**About this exercise**
Line by line, copy the data below exactly.

**Dataset**

+--

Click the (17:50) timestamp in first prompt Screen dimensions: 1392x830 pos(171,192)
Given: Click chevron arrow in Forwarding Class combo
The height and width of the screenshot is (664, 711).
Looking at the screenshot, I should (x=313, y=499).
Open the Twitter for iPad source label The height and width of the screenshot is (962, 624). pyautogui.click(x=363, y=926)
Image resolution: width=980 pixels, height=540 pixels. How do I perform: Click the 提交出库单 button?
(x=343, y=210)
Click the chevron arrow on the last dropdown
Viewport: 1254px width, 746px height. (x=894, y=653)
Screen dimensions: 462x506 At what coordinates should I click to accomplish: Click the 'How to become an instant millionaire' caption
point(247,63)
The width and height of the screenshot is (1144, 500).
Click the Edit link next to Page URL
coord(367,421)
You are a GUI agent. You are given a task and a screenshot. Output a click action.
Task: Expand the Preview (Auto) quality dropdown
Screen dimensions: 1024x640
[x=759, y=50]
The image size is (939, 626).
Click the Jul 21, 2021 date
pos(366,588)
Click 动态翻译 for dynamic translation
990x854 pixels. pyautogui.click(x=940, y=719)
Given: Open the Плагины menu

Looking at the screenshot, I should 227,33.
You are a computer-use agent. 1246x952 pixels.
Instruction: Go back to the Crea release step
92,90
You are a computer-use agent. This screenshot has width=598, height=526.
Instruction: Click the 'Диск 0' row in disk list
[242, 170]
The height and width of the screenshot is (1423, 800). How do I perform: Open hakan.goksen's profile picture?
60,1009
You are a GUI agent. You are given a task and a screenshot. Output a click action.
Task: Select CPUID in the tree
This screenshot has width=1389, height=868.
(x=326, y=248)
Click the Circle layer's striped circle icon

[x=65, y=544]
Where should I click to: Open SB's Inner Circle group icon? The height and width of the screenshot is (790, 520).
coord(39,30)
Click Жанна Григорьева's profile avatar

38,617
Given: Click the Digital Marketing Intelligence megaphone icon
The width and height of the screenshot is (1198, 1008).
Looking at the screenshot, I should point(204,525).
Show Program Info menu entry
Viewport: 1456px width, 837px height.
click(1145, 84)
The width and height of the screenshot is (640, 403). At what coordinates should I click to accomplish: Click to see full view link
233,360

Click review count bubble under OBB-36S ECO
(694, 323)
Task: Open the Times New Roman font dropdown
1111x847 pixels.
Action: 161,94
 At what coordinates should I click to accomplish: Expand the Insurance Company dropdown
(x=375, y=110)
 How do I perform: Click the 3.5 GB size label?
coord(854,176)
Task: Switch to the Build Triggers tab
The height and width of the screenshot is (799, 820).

+--

**Solution to the problem**
Click the (17:50) timestamp in first prompt Screen dimensions: 1392x830 pos(171,192)
Given: Click chevron arrow in Forwarding Class combo
The height and width of the screenshot is (664, 711).
Looking at the screenshot, I should (x=313, y=499).
Open the Twitter for iPad source label The height and width of the screenshot is (962, 624). pyautogui.click(x=363, y=926)
Image resolution: width=980 pixels, height=540 pixels. How do I perform: Click the 提交出库单 button?
(x=343, y=210)
Click the chevron arrow on the last dropdown
Viewport: 1254px width, 746px height. (x=894, y=653)
Screen dimensions: 462x506 At what coordinates should I click to accomplish: Click the 'How to become an instant millionaire' caption
point(247,63)
The width and height of the screenshot is (1144, 500).
Click the Edit link next to Page URL
coord(367,421)
You are a GUI agent. You are given a task and a screenshot. Output a click action.
Task: Expand the Preview (Auto) quality dropdown
Screen dimensions: 1024x640
[x=759, y=50]
The image size is (939, 626).
Click the Jul 21, 2021 date
pos(366,588)
Click 动态翻译 for dynamic translation
990x854 pixels. pyautogui.click(x=940, y=719)
Given: Open the Плагины menu

Looking at the screenshot, I should 227,33.
You are a computer-use agent. 1246x952 pixels.
Instruction: Go back to the Crea release step
92,90
You are a computer-use agent. This screenshot has width=598, height=526.
Instruction: Click the 'Диск 0' row in disk list
[242, 170]
The height and width of the screenshot is (1423, 800). How do I perform: Open hakan.goksen's profile picture?
60,1009
You are a GUI agent. You are given a task and a screenshot. Output a click action.
Task: Select CPUID in the tree
This screenshot has width=1389, height=868.
(x=326, y=248)
Click the Circle layer's striped circle icon

[x=65, y=544]
Where should I click to: Open SB's Inner Circle group icon? The height and width of the screenshot is (790, 520).
coord(39,30)
Click Жанна Григорьева's profile avatar

38,617
Given: Click the Digital Marketing Intelligence megaphone icon
The width and height of the screenshot is (1198, 1008).
Looking at the screenshot, I should point(204,525).
Show Program Info menu entry
Viewport: 1456px width, 837px height.
click(1145, 84)
The width and height of the screenshot is (640, 403). At what coordinates should I click to accomplish: Click to see full view link
233,360

Click review count bubble under OBB-36S ECO
(694, 323)
Task: Open the Times New Roman font dropdown
1111x847 pixels.
Action: 161,94
 At what coordinates should I click to accomplish: Expand the Insurance Company dropdown
(x=375, y=110)
 How do I perform: Click the 3.5 GB size label?
coord(854,176)
Task: Switch to the Build Triggers tab
The height and width of the screenshot is (799, 820).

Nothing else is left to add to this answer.